## [What the task asks]
Return, from the listing that follows, each line containing the word "cell".

+++ Given records

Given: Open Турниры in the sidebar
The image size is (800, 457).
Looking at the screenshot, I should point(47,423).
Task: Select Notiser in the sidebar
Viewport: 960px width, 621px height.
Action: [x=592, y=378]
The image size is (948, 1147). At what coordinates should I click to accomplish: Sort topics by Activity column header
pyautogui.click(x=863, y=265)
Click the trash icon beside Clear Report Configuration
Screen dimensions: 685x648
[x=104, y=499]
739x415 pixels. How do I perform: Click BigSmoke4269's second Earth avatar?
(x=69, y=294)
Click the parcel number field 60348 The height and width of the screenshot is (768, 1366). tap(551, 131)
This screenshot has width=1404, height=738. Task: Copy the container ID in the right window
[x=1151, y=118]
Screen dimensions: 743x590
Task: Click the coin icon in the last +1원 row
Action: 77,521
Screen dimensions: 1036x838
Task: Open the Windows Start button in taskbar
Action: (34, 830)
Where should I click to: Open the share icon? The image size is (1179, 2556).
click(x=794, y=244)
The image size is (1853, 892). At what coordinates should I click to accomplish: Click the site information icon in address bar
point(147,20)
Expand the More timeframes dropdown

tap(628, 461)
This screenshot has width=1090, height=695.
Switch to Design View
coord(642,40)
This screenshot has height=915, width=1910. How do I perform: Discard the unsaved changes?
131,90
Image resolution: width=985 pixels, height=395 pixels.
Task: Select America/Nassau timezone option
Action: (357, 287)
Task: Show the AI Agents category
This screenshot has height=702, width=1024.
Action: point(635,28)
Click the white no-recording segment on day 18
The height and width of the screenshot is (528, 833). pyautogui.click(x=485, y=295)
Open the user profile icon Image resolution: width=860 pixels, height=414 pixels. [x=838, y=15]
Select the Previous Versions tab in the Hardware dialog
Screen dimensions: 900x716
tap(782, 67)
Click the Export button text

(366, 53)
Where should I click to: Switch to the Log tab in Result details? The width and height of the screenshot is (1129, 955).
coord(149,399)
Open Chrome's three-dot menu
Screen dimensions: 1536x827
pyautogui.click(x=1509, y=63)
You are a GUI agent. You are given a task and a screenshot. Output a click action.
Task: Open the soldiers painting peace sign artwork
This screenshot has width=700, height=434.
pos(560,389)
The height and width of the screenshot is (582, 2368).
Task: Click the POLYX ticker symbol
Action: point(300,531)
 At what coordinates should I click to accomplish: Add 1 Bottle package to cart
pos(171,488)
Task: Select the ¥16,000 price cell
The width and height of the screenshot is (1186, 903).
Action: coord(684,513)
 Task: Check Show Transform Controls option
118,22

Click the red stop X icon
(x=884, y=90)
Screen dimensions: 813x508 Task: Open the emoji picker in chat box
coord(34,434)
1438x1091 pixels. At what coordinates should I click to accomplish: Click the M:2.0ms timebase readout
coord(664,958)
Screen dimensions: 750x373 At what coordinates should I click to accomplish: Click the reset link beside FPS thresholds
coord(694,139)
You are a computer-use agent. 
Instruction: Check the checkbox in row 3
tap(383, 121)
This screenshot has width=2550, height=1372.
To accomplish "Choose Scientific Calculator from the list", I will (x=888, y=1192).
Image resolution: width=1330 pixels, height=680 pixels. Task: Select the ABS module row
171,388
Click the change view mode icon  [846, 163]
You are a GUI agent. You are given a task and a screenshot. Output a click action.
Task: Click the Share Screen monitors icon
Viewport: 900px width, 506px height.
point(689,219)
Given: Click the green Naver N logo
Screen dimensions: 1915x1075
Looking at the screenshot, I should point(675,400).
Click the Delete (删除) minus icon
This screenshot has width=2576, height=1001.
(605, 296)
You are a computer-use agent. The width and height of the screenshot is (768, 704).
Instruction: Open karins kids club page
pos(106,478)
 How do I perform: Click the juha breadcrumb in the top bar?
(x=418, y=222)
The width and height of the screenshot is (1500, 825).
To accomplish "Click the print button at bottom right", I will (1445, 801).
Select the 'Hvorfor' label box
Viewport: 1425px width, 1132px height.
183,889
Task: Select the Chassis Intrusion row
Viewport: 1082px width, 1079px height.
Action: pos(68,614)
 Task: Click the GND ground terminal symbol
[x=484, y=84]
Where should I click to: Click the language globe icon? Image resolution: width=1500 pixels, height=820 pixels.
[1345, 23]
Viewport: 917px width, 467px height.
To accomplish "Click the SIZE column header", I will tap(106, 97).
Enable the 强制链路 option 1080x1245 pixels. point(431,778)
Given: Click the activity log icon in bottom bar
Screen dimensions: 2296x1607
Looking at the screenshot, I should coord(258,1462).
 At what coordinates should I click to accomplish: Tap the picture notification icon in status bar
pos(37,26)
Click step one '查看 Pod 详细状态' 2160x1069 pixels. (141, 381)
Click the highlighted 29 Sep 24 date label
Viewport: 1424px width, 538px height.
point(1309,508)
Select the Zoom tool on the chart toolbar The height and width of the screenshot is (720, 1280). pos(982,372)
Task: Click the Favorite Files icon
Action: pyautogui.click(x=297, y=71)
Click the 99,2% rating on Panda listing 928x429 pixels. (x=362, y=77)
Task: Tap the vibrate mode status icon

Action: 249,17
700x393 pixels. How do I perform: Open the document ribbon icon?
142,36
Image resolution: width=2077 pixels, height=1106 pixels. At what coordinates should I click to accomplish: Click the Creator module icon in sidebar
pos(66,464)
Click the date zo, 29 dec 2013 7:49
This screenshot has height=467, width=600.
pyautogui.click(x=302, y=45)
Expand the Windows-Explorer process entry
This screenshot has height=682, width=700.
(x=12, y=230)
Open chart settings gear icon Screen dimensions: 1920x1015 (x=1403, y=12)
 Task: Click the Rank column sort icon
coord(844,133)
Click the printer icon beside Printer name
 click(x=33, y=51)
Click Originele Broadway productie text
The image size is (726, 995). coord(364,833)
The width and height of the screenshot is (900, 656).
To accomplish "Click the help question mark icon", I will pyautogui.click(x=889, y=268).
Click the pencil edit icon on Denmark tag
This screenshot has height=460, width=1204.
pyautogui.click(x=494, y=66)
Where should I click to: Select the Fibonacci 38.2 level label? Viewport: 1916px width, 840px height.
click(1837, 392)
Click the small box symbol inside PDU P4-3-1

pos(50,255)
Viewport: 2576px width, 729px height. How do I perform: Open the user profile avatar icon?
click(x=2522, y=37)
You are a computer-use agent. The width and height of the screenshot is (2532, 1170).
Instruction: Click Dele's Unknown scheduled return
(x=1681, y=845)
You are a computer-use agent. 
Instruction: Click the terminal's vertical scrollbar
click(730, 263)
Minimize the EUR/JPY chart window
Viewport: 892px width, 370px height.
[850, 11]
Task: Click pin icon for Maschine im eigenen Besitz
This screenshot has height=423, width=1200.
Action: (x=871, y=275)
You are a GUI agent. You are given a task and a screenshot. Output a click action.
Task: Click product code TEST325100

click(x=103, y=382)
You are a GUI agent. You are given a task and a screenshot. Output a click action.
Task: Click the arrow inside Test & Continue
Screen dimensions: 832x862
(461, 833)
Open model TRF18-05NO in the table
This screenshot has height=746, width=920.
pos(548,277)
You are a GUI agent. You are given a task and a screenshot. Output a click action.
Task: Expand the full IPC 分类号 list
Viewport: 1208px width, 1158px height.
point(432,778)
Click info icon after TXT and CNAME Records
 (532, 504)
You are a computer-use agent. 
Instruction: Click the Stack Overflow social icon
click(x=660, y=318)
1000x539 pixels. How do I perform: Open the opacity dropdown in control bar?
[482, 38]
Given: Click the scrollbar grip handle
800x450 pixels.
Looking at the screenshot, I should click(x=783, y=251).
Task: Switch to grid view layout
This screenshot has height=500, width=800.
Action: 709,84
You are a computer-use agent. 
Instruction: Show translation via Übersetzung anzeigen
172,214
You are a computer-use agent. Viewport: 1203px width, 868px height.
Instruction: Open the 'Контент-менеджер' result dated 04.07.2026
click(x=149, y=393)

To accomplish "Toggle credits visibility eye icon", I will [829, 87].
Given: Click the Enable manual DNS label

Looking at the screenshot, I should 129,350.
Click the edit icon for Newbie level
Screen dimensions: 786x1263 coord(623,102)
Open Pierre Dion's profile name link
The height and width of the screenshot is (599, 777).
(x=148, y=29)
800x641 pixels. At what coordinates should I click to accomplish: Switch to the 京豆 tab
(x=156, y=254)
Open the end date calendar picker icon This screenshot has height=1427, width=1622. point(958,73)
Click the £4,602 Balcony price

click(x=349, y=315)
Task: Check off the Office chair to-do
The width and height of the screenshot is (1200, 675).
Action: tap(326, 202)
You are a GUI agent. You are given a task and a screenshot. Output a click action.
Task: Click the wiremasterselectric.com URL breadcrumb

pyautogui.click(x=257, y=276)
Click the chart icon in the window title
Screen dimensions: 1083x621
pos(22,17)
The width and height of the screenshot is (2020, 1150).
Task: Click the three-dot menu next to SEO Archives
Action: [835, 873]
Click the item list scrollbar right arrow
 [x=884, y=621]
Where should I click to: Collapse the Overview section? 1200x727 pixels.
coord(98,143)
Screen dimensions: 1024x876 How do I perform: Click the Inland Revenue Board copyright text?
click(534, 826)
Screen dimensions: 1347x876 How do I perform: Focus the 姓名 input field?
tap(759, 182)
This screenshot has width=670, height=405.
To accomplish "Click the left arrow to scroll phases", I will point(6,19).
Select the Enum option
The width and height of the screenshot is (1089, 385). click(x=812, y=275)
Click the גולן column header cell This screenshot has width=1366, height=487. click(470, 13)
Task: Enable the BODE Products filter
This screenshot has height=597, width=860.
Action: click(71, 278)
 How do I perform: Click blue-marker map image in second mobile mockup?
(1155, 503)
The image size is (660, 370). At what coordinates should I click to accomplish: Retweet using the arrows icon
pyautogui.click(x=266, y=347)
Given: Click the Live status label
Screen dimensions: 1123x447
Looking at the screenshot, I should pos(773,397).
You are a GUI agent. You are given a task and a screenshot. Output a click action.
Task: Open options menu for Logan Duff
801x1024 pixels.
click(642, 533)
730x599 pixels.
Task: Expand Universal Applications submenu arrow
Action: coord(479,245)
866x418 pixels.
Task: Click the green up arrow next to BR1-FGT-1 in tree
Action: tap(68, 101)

++++++

## [Output of the exercise]
Task: Select the ¥16,000 price cell
Click the גולן column header cell This screenshot has width=1366, height=487. click(470, 13)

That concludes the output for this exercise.